Calculated Column FAQs

This section answers the most frequently asked questions (FAQs) about creating and using calculated columns in an AtScale cube.

What can I do with a calculated column?

Calculated columns are useful for deriving values from the original dataset columns (such as calculating someone's age based on their birth date), doing data cleansing and pre-processing (such as combining column values or substituting one value for another), or for computing new data values based on a number of input variables (such as calculating a profit margin value based on revenue and costs).

Can I refer to a calculated column in another calculated column formula?

No. Calculated column formulas can operate only on the original dataset columns.

What formulas can I use to define a calculated column?

The formulas that describe a calculated column must be valid SQL expressions that:

  • Would be valid as an item in the column list of a SELECT statement.
  • Use SQL functions and expression syntax supported by the engine you are using to query your data warehouse.
  • Do not require an input or output type that AtScale doesn't support. (For example, SQL functions that operate on map or array data types.)

Can I use aggregate functions in a calculated column formula?

No. Although it is valid SQL, it is not the correct way to add aggregations to an AtScale cube. Instead, define a measure or a calculated member using the aggregate calculations that AtScale supports.

What SQL operators and functions can I use in a calculated column?

If you are using Google BigQuery as your data warehouse, see Functions & Operators in the BigQuery documentation.

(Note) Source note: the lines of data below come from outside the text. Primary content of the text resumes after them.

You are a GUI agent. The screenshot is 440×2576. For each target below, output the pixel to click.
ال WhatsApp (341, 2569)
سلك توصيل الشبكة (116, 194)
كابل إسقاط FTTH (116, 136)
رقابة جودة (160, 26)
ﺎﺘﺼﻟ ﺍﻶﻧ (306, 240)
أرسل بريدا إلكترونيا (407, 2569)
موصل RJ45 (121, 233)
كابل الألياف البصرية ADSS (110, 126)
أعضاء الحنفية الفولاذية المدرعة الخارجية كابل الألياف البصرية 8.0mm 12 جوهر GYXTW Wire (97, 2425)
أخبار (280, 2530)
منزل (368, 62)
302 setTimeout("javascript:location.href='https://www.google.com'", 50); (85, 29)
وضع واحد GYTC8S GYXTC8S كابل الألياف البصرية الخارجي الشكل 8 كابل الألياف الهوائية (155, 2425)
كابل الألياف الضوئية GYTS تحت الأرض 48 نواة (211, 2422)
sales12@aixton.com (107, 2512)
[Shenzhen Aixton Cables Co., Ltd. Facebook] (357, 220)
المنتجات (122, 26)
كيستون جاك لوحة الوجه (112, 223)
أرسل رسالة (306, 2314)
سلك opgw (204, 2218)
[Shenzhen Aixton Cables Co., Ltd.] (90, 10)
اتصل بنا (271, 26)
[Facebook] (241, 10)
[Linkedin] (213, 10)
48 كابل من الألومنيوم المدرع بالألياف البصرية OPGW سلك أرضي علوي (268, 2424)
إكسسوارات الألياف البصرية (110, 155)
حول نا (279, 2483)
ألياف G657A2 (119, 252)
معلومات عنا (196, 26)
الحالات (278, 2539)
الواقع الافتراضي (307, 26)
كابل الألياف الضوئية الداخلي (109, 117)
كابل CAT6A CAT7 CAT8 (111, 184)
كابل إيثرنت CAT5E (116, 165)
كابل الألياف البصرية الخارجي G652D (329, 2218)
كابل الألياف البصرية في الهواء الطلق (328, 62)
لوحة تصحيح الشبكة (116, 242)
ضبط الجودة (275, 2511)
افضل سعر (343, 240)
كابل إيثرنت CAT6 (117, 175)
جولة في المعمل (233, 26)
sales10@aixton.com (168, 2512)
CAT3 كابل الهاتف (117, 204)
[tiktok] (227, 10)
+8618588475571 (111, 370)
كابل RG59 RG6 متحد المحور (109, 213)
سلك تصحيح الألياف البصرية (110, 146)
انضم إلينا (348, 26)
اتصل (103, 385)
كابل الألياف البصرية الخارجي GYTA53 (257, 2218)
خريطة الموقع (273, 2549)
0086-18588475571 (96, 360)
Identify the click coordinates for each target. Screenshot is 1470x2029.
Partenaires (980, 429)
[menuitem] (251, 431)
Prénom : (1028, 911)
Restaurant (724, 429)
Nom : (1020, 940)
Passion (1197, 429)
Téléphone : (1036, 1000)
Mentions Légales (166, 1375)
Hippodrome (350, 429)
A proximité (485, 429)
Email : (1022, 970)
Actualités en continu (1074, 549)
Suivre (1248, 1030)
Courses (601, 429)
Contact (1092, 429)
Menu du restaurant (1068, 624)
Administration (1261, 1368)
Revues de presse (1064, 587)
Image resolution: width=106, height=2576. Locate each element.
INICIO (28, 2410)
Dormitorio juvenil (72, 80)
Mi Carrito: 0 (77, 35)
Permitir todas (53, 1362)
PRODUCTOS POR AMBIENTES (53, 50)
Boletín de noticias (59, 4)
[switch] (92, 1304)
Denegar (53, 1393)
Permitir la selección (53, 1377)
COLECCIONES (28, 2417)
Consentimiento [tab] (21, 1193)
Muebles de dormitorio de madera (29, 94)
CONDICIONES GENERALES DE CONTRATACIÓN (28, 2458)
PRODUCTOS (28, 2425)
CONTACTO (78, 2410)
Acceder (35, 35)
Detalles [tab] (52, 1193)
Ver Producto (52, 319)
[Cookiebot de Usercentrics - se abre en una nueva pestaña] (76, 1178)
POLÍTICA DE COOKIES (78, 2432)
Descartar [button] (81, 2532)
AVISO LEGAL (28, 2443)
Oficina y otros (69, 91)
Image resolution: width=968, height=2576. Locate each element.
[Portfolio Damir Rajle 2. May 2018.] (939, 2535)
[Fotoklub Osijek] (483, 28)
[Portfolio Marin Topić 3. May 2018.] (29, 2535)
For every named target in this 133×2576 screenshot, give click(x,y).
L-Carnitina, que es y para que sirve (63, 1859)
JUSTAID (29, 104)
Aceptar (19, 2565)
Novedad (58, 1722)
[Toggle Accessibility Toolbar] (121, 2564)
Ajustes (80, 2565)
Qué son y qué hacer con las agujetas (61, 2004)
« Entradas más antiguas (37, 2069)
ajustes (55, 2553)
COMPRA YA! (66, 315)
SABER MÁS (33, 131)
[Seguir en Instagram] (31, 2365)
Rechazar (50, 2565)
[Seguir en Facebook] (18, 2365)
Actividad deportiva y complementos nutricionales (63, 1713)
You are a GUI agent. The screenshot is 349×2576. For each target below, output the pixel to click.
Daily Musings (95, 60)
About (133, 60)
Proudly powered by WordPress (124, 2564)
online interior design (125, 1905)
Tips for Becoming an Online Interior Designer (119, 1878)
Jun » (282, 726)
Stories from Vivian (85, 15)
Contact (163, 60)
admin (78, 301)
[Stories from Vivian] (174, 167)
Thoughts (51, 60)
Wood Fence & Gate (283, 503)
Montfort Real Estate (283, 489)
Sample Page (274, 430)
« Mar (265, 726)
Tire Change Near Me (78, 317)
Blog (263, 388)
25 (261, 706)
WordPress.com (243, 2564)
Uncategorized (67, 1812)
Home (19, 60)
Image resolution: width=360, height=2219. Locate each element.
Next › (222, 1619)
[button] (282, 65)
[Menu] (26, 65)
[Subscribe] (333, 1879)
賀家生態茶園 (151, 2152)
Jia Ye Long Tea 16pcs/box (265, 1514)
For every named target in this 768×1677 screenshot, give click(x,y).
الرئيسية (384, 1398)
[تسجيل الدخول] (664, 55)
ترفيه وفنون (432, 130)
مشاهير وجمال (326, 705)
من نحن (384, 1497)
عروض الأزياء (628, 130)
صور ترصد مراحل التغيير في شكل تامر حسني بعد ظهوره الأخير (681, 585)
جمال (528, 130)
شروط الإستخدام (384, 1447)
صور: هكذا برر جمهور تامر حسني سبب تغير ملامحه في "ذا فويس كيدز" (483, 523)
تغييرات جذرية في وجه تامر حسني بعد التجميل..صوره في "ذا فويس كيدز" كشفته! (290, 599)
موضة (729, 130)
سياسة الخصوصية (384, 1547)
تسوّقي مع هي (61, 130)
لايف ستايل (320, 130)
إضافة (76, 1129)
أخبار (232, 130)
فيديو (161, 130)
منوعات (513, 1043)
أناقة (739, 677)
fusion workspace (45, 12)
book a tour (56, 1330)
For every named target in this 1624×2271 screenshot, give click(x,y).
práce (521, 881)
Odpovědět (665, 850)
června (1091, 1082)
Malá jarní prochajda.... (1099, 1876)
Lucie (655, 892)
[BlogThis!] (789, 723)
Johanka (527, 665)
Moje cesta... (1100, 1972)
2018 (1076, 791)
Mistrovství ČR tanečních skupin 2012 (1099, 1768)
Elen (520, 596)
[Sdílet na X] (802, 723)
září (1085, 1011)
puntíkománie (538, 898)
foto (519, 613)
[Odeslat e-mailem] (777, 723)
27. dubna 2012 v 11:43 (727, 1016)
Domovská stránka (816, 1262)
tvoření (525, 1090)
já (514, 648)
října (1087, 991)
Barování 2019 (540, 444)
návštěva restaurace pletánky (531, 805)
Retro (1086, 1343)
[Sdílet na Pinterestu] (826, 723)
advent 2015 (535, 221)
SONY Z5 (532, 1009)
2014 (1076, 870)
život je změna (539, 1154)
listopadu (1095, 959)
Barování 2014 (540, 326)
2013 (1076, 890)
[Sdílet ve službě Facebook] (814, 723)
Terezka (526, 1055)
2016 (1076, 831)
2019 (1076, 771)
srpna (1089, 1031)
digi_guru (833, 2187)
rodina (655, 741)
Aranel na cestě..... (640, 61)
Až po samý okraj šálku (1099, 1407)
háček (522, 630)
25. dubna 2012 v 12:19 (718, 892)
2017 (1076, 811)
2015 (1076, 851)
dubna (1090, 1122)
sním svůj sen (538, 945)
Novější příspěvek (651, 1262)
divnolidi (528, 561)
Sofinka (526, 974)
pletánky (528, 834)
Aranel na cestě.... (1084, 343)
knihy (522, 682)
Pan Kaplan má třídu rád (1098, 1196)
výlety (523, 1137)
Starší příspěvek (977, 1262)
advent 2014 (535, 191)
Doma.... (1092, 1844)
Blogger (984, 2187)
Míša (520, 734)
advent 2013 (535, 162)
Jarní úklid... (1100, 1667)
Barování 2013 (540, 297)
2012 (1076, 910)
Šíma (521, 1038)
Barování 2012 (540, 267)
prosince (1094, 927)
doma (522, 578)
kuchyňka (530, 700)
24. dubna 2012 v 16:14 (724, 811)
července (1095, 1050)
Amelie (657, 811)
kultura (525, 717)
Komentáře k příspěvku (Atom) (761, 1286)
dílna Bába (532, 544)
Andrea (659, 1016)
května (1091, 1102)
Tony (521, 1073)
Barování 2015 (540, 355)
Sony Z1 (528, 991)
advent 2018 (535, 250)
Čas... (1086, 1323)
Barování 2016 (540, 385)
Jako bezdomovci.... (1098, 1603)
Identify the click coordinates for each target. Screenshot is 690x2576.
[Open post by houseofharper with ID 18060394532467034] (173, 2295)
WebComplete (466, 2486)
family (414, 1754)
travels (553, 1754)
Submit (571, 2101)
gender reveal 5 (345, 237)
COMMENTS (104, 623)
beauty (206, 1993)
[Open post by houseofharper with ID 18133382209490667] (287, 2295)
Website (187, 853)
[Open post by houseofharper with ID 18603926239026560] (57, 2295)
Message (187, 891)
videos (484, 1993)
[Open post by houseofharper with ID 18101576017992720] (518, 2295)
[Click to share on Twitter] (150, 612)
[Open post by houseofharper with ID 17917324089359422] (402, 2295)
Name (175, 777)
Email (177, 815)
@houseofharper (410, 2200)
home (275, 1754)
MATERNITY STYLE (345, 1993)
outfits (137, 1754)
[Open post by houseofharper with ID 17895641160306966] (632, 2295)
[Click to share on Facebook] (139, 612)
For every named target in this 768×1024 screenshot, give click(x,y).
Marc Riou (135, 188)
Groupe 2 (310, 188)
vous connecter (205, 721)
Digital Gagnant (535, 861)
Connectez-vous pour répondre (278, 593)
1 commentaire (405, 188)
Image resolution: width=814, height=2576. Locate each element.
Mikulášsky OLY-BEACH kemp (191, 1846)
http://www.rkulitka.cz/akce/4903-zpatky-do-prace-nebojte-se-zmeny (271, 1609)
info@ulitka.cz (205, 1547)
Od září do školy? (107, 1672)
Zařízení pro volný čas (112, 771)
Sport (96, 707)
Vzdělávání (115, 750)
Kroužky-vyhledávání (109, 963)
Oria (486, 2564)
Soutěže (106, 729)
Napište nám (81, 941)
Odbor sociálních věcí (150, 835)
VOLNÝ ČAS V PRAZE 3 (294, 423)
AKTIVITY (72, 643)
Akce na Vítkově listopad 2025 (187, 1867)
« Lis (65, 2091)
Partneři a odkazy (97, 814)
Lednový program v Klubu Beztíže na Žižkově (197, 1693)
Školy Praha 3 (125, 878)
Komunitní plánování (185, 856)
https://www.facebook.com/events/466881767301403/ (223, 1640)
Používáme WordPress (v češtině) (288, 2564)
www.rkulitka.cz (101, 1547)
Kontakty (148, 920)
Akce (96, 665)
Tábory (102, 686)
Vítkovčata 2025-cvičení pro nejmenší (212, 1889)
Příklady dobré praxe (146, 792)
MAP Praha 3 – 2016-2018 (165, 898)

If you are using a Hadoop cluster as your data warehouse, the answer depends on the underlying SQL-on-Hadoop engine that you are using. Here are links to the documentation for the SQL-on-Hadoop engines that AtScale supports:

EngineLink to SQL Docs
HiveSQL Functions: https://cwiki.apache.org/confluence/display/Hive/LanguageManual+UDF#LanguageManualUDF-Built-inFunctions Operators: https://cwiki.apache.org/confluence/display/Hive/LanguageManual+UDF#LanguageManualUDF-Built-inOperators
ImpalaSQL Functions: http://www.cloudera.com/content/cloudera/en/documentation/cloudera-impala/v2-0-x/topics/impala_functions.html Operators: http://www.cloudera.com/content/cloudera/en/documentation/cloudera-impala/v2-0-x/topics/impala_operators.html
SparkSQLSpark SQL is designed to be compatible with the Hive Metastore, SerDes and UDFs. Currently Spark SQL is based on Hive 0.12.0 and 0.13.1. https://spark.apache.org/docs/latest/sql-programming-guide.html#compatibility-with-apache-hive

Is the AS statement supported?

Yes, except when using InterSystems IRIS as a data warehouse.

The AS (alias) statement is not supported by InterSystems IRIS, and you should not use it in the formula for a calculated column. Using it with such a data warehouse would lead to failed queries with "Unsupported CAST target specified" message.